Thursday, October 20, 2011

Elger Esser at Sonnabend Gallery (Revision)


Elger Esser’s exhibit, "Et nous avons des nuits plus belles que vos jours,” (translated as And we have some nights more beautiful than your days) is a subtle, yet intriguing collection of photographs and heliogravures.

Prints in color and grayscale showcase a variety of images taken in Giverny, France, at the Fondation Claude Monet gardens, the site where Monet undertook his famous water lily paintings. While Esser’s photographs appear as escapades in capturing dusk and dawn lighting, in truth all were shot at night. Playing with high contrasts and reflections, the images seem otherworldly and mystical. As the title of the show suggests, the beauty captured in these long exposure shots rivals the beauty of the gardens during the daylight. Many of the grayscale images mimic the appearance of early photography, while the ones in color work with ethereal colors of deep purples and blues and golden auras. In terms of subject matter, the grayscale prints adhere to traditional landscape shots; the color prints’ subject matter experiment with reflections and reflecting surfaces.

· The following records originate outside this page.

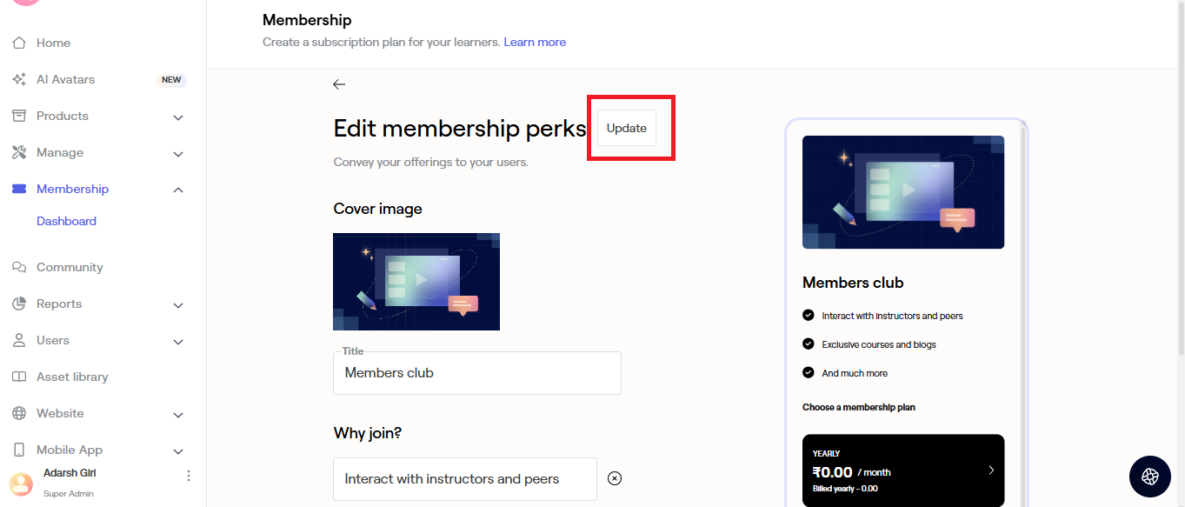The width and height of the screenshot is (1185, 507).
Task: Select the Yearly membership plan card
Action: (902, 470)
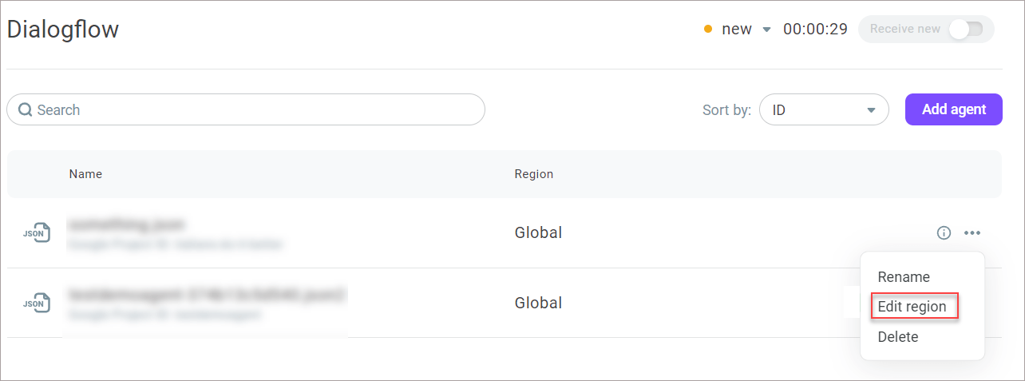The height and width of the screenshot is (381, 1025).
Task: Open the three-dots menu on first agent row
Action: (972, 233)
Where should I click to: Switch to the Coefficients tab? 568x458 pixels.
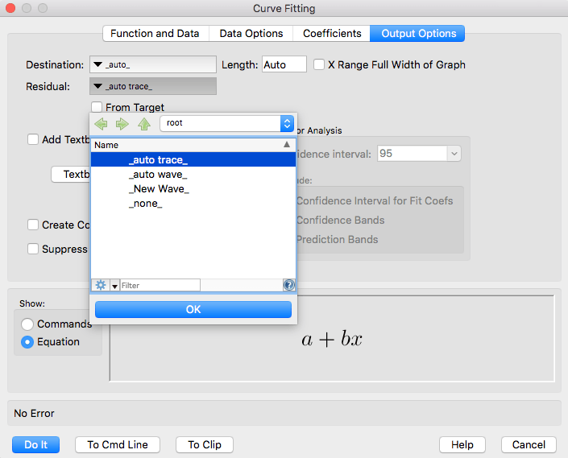click(332, 33)
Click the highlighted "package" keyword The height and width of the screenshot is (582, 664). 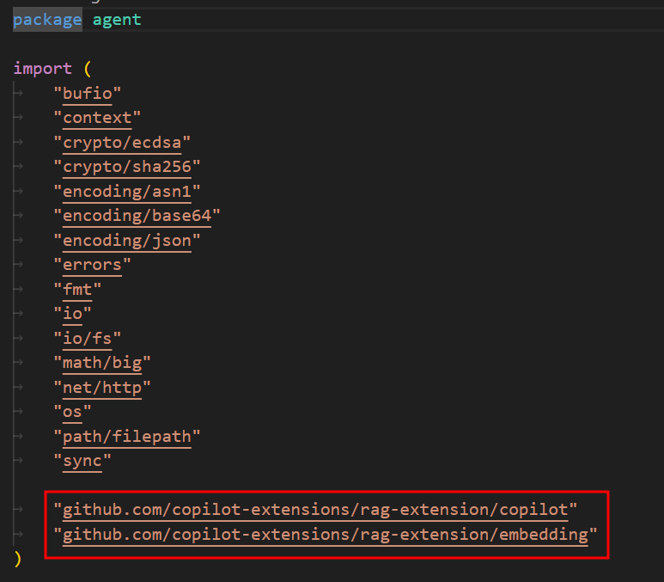(x=47, y=20)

Also on display are a number of large sepia tone prints displaying grandiose architectural/landscape shots. Engulfing in their size, these nostalgia-tinged images somehow continue to pervade fairy tale innocence, despite their larger dimensions.

Overall the show is truly an ephemeral journey through beauty and light. Traveling through the unearthly Giverny gardens, completely devoid of life, and then through fanciful sepia-scapes elucidate worlds integrally dependent on dramatic lighting and the interaction between the earthly and the aquatic.